— Hélas ! il y a trop de gens qui me connaissent, répondit-il, mais, pour l’instant, Nicolas Vladimirovitch Savinski peut encore habiter cette ville.
III
NUAGES A L’HORIZON
L’automne vint, et les pluies. Bientôt les premières neiges apparurent.
— Nous aurons froid, mon enfant, dit Savinski à Lydia.
— Dans tes bras, je n’aurai jamais froid, répondit-elle en riant.
Dans l’appartement de l’Aptiékarski Péréoulok, Savinski fut obligé de fermer la salle à manger pour économiser sa provision de bois qu’il renouvelait avec peine. On ne chauffa plus que le cabinet de travail et la chambre à coucher. A la Fontanka, il restait du bois pour deux ou trois mois seulement. On avait de grandes difficultés à se nourrir, quelque argent que l’on dépensât. Dans l’hôtel du prince Serge, seules les pièces sur le quai étaient habitables. Chez les Choupof-Karamine, la situation était moins tendue, car Nathalie avait reçu — on ne savait d’où — une vingtaine de sagènes du plus beau bouleau. Des camions militaires les avaient apportées un jour. Son cercle s’était restreint encore. Elle n’avait plus qu’une dizaine d’amis russes et quelques ministres des légations neutres auxquels elle prodiguait ses amabilités.
Séméonof avait refait son apparition à Pétrograd. Sous Trotski, ministre de la Guerre, il était rentré en faveur et avait reçu le commandement militaire de la ville. Savinski avait appris son retour sans plaisir. Pourtant, il le voyait quelquefois. Il semblait qu’avec le succès Séméonof fût devenu un peu plus humain. Le triomphe du bolchévisme, sur lequel il avait spéculé, le comblait d’aise. Il était tout à la tâche d’organiser l’armée rouge, qui était la grande pensée du règne de Trotski.
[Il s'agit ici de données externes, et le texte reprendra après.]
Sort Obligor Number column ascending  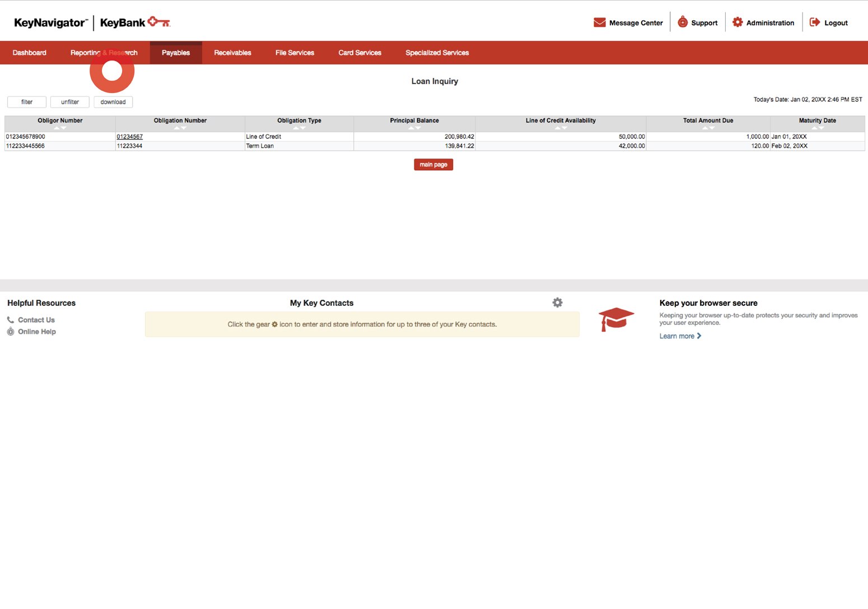point(56,128)
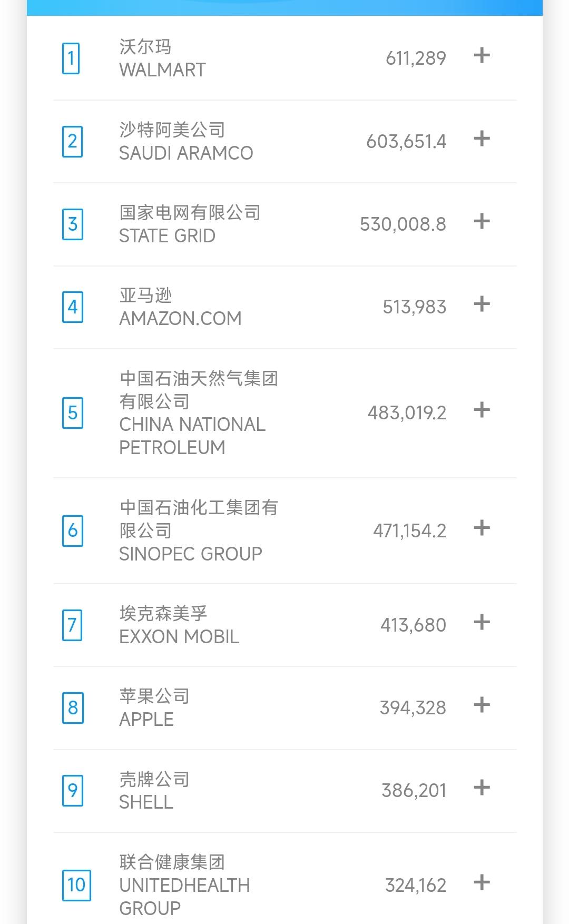The width and height of the screenshot is (569, 924).
Task: Click the plus icon for Apple
Action: point(482,705)
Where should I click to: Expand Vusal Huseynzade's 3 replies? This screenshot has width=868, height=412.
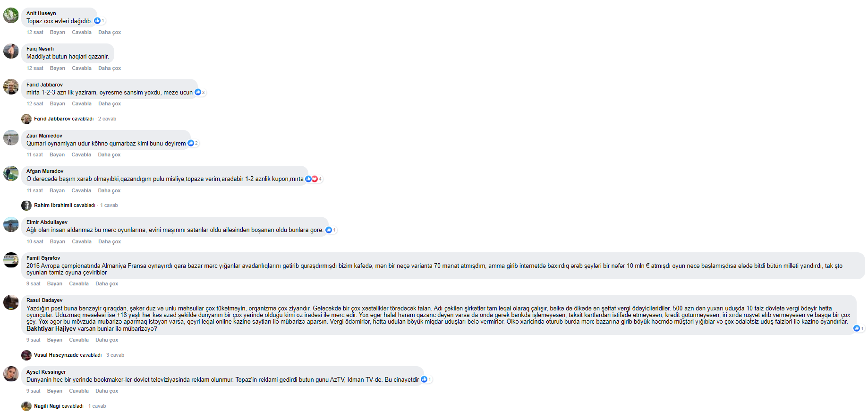[73, 355]
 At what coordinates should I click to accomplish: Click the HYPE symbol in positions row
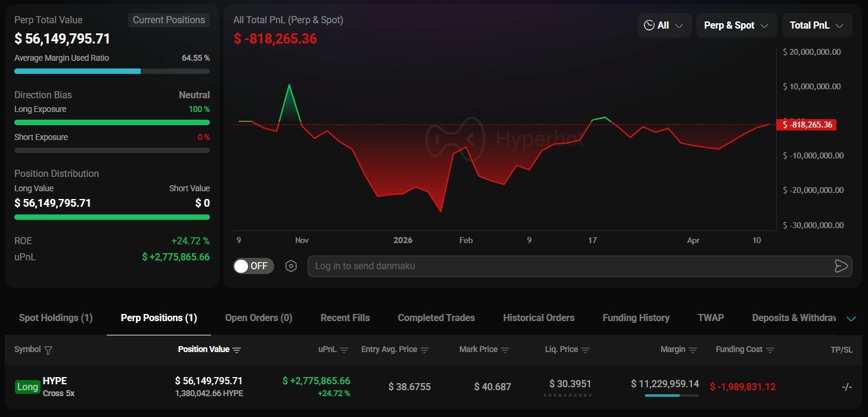pyautogui.click(x=55, y=381)
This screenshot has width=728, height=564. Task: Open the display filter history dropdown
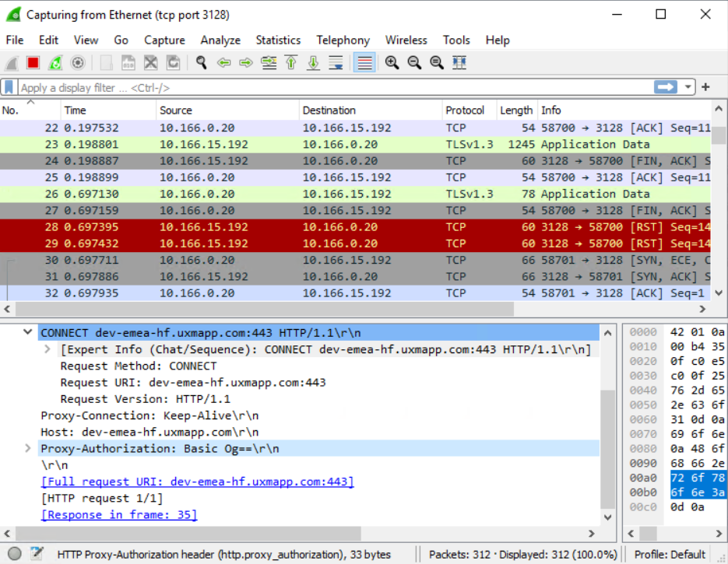(x=688, y=88)
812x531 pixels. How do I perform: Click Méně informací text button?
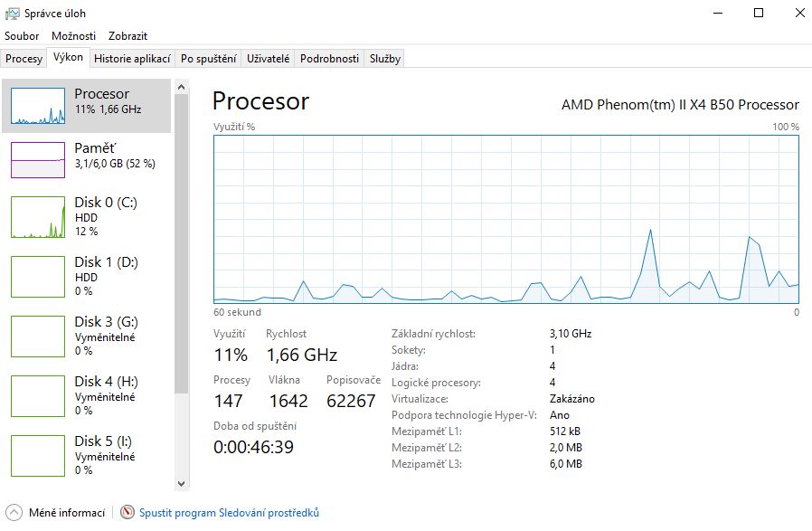pyautogui.click(x=67, y=513)
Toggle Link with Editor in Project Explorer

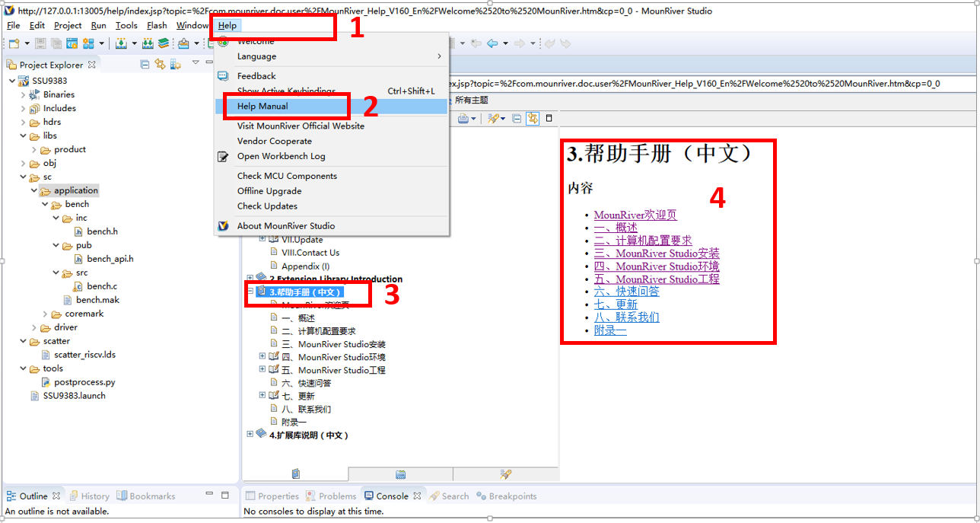(160, 64)
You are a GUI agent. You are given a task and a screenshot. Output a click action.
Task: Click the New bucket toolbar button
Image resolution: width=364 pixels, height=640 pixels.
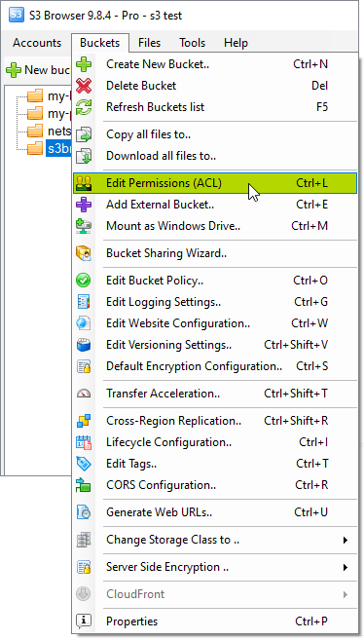tap(38, 70)
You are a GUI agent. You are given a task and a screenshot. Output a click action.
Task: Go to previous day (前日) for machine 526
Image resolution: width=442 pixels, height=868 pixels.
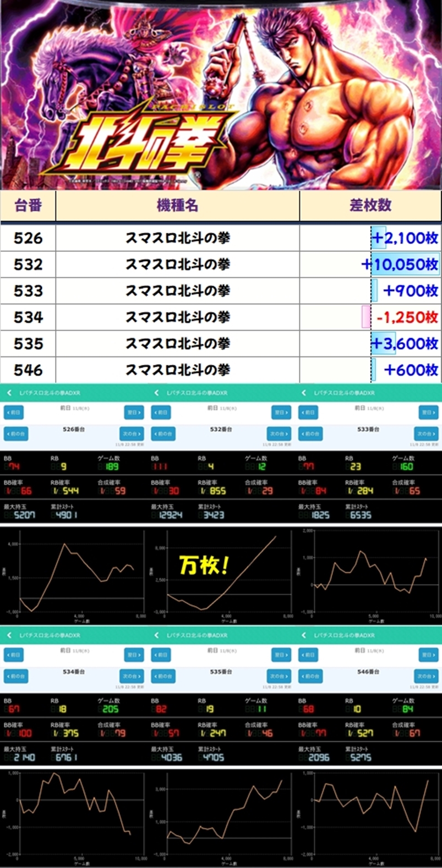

— Nous allons rétablir l’empire dans ses frontières naturelles, dit-il un jour à Savinski, et peut-être même lui donner une étendue qu’il n’a jamais eue. La tâche nous est facile maintenant. La guerre a épuisé l’Europe. Le mécontentement est partout. Les sacrifices ont été trop grands. Et puis, tous les peuples aujourd’hui se haïssent. Il n’y a plus d’Europe, mais une confusion prodigieuse de passions et d’intérêts antagonistes. Nous seuls avons une doctrine et une foi en face d’adversaires divisés. Nous ferons de grandes choses, je vous l’avais prédit… Jusqu’à quand continuerez-vous à nous bouder ? Voyez quelles positions nous pouvons offrir à ceux qui se rallient sincèrement à nous ! Vous avez lu le mot de Lénine disant qu’il donnerait un demi-milliard au financier qui pourrait mettre sur pied les finances de l’État.
Savinski haussa les épaules avec lassitude. Il ne se sentait pas la force de discuter. Il se borna à dire :
— Vous avez peut-être raison, Léon Borissovitch. Hélas ! je ne me sens pas de taille à entreprendre cette tâche-là.